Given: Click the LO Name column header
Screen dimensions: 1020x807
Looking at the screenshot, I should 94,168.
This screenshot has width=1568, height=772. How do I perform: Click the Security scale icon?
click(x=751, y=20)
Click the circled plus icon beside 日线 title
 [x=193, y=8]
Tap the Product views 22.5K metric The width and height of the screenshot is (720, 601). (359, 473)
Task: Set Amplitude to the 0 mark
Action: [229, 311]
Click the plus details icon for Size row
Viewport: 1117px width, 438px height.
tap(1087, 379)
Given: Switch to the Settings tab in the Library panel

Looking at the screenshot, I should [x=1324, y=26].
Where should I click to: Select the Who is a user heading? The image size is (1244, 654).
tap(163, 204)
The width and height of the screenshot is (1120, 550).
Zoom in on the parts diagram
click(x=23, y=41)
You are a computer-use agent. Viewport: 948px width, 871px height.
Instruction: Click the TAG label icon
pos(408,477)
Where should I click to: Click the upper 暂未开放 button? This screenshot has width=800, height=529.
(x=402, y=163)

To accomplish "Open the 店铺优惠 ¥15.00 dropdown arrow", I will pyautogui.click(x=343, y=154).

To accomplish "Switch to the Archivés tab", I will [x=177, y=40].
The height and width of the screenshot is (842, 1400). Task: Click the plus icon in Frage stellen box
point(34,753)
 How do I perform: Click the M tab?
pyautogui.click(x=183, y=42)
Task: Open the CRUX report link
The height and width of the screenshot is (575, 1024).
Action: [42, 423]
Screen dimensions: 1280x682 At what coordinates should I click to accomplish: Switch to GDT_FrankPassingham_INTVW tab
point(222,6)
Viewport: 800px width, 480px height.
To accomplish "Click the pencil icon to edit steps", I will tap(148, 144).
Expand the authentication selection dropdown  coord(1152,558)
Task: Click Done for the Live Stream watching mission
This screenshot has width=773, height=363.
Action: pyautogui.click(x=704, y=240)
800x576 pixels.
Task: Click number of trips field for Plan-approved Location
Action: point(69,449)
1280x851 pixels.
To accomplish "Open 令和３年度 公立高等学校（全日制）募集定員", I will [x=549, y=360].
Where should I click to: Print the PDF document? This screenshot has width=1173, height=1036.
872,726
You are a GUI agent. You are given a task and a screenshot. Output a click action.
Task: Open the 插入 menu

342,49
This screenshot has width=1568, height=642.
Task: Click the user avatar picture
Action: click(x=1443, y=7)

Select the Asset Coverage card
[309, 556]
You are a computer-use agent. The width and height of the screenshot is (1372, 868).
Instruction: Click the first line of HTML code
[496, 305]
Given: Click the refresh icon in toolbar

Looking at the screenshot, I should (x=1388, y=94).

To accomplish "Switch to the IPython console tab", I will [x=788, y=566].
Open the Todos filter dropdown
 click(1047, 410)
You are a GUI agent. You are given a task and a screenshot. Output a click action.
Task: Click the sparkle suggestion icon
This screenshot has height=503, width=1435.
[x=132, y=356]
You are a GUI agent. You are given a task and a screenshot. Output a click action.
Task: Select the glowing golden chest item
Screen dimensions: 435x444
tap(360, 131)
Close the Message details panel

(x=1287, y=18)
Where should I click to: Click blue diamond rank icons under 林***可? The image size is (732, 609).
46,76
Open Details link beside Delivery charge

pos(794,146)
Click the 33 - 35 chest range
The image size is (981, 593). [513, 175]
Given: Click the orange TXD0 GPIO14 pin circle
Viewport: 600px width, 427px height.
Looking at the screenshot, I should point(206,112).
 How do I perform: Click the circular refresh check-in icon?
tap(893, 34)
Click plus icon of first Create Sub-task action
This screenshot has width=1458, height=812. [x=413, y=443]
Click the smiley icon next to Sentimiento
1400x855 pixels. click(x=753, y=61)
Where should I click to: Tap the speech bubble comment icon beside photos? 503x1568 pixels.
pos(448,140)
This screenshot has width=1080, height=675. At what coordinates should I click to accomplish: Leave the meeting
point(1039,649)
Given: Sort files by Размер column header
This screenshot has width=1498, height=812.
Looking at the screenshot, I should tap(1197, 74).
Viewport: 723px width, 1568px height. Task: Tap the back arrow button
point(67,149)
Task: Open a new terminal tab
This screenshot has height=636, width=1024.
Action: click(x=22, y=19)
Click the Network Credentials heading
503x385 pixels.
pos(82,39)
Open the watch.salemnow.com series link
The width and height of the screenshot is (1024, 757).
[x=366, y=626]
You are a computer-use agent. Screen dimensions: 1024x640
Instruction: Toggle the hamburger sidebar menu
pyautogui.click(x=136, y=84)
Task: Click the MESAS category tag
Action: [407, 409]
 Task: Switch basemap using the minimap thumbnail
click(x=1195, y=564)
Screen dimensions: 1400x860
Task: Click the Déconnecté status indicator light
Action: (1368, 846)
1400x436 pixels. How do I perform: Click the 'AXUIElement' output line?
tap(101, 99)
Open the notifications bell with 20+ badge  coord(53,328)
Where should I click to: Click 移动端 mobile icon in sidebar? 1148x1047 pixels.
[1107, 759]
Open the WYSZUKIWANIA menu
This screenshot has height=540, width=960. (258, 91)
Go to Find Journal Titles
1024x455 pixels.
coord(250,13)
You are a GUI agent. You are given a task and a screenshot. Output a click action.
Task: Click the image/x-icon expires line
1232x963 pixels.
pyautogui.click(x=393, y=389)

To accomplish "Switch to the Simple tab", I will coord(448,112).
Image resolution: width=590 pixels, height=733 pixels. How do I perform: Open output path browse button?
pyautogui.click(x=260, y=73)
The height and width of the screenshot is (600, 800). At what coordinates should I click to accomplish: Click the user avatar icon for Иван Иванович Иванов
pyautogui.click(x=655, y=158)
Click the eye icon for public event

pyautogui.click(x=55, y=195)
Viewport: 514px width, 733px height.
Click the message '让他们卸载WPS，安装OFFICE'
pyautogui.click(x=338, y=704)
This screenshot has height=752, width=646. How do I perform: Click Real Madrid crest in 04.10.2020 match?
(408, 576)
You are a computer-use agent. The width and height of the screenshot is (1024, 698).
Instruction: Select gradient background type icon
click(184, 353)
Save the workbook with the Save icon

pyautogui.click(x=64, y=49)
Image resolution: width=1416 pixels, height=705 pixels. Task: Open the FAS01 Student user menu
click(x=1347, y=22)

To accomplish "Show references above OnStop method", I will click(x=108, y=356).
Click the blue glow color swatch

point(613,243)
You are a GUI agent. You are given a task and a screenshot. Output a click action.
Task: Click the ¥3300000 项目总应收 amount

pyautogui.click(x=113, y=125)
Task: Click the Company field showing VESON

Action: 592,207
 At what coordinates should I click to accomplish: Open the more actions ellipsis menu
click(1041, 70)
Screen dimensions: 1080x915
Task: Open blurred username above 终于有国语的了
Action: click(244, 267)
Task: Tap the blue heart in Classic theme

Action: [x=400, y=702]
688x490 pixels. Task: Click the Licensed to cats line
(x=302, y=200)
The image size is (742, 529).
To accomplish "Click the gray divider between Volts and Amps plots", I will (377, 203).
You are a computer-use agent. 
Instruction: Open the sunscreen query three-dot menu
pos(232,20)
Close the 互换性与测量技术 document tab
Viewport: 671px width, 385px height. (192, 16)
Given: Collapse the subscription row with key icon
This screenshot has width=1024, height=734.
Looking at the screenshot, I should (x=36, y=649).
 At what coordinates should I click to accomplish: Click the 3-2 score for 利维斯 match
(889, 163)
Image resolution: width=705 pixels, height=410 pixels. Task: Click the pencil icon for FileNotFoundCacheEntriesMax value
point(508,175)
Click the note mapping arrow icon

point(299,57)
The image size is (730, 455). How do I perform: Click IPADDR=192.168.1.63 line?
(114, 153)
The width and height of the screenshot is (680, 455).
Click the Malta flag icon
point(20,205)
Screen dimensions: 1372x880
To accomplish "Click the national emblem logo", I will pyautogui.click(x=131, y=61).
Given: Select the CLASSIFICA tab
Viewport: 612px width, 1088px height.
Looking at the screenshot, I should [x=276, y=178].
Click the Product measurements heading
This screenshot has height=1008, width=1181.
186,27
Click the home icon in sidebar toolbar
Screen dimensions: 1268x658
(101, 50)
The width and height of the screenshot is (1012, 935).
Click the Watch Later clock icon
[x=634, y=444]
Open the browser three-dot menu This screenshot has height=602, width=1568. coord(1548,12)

################

Task item ->
If a line of the data contains "column", copy it out.

Answer section ->
Given: Click the LO Name column header
Given: Sort files by Размер column header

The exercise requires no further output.